わたし”前例”をつくります 気管切開をした声楽家の挑戦
青野浩美、クリエイツかもがわ、2012
2387冊目
原因不明の呼吸停止、意識不明などの症状によって、車いす生活を余儀なくされた著者が、声楽家としてのキャリアをあきらめず、スピーチカニューレによって発声を取り戻す。
医師の無理解、無配慮には、これまで化学物質過敏症の方からも重々聞かされて来た。一人ひとりの患者には、一人ひとりの望む「QOL、生きるということの質」への希求があるのだけれど、医師はそのことには無関心。治せる病気かどうかだけ。
そして、化学物質過敏症もそうであるが、病名はあり、症状もあるのだけれど、根治の治療法がなく、対症療法しかない場合は、さらに、医師の関心は薄くなる。うーーん、伴走者が必要だなと感じる。成人後見人ではないけれど。
青野さんの場合は、その後マネージャーも引き受けてくれることになった人が、医師に対する代弁者となってくれる。

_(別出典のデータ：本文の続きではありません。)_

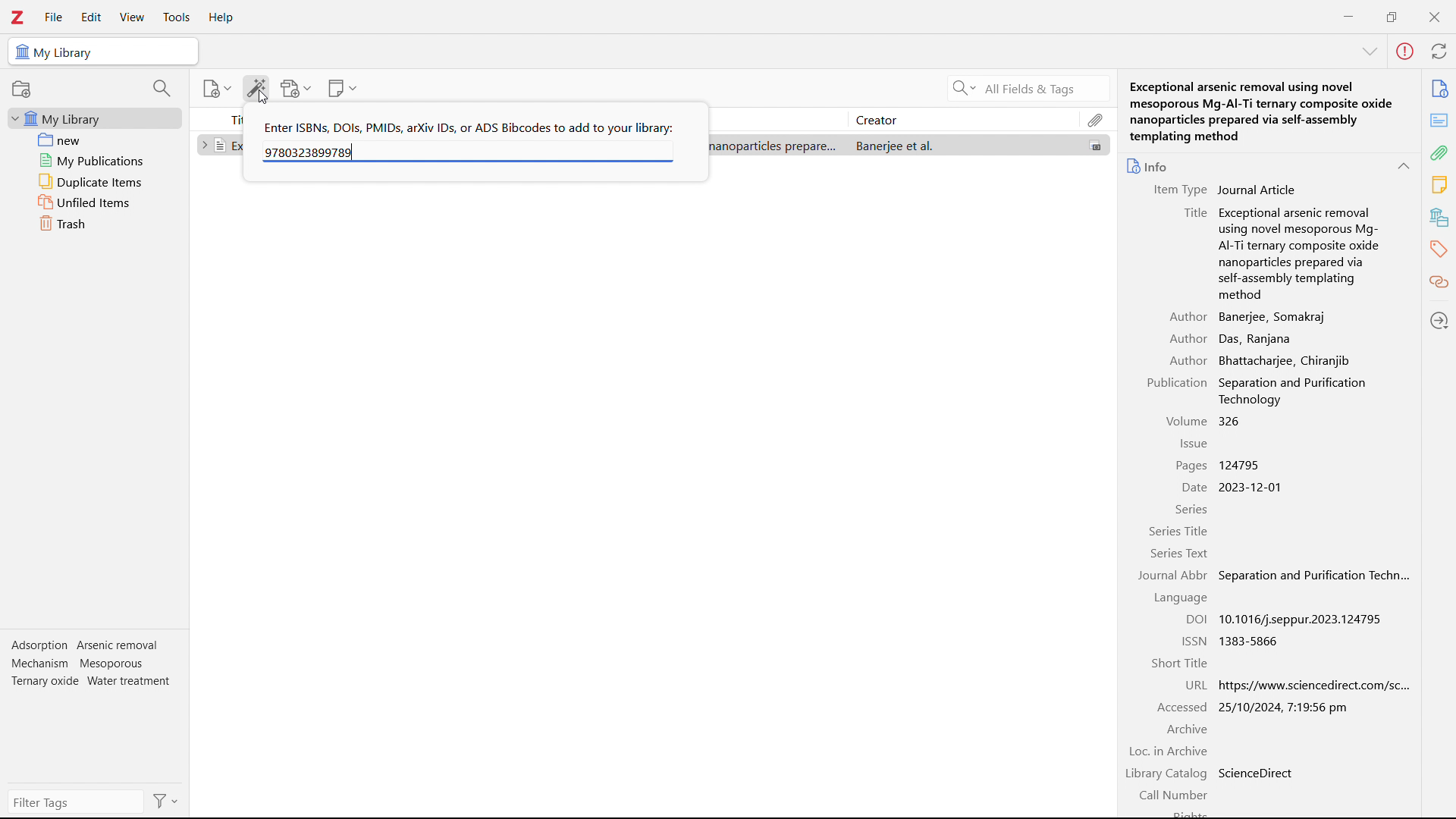  What do you see at coordinates (1313, 575) in the screenshot?
I see `Separation and purification technology` at bounding box center [1313, 575].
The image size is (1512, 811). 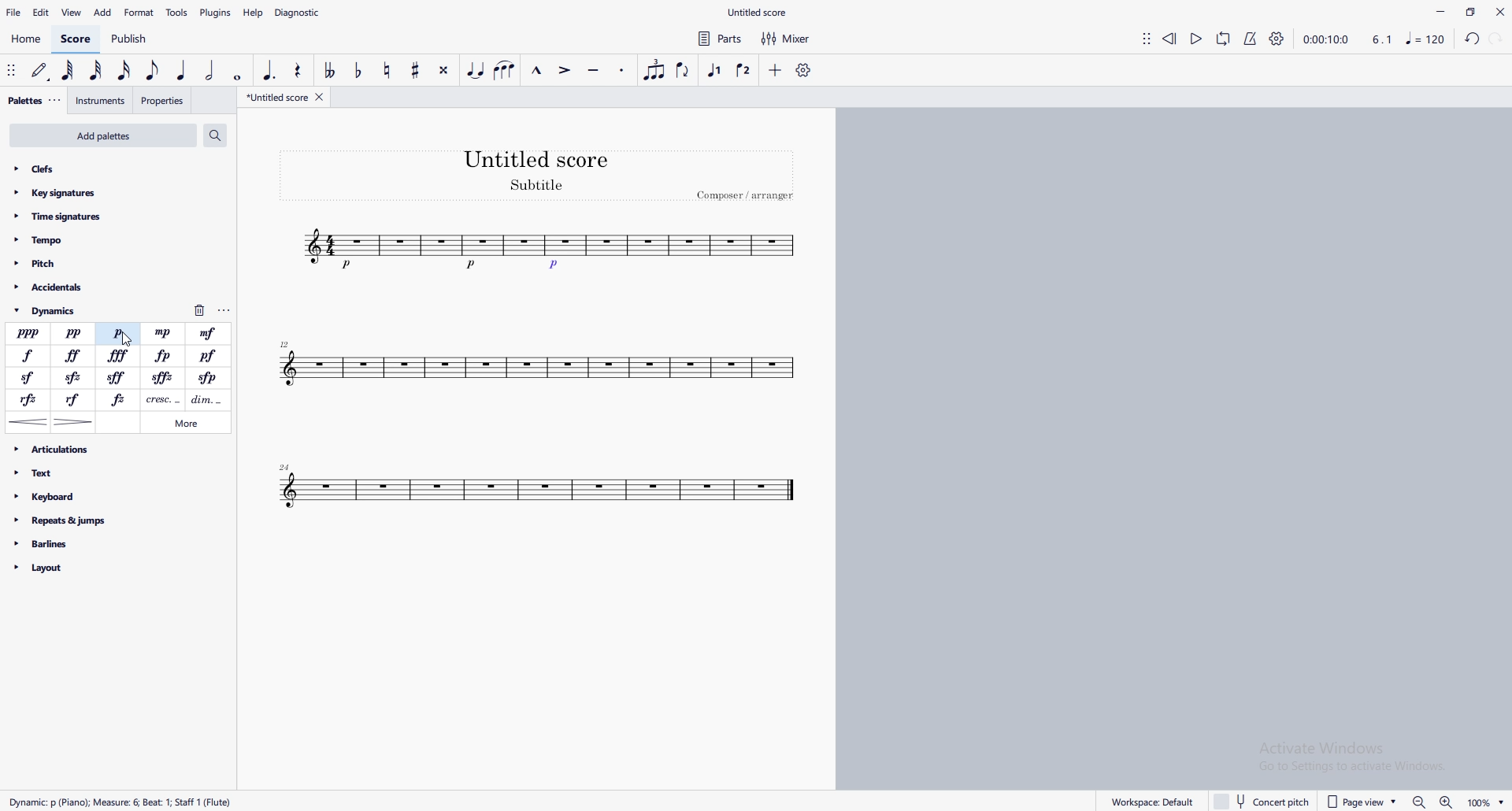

青野サンの場合は、「声」が出せないために筆談になってしまうからという明確な理由があったからサポート役が生まれた。だが、患者というのは基本的に体力がない。気力も奪われがち。医師や回りのサポート役の人々との折衝に、体力・気力を費やしているのではないかとすら思う。
がんばれ、さまざまな難病患者の方々よ。自分自身のQOLへの希求は自分にしかわからない!
うん、そう考えると「声楽」というやりたいことが明確な青野さんの場合は、病気で失われたものと、実現したいことの関係がストレートでわかりやすいとも言えるよね。
病気で奪われたものは何かと実現したいものの関係は、そんなに簡単なことじゃない。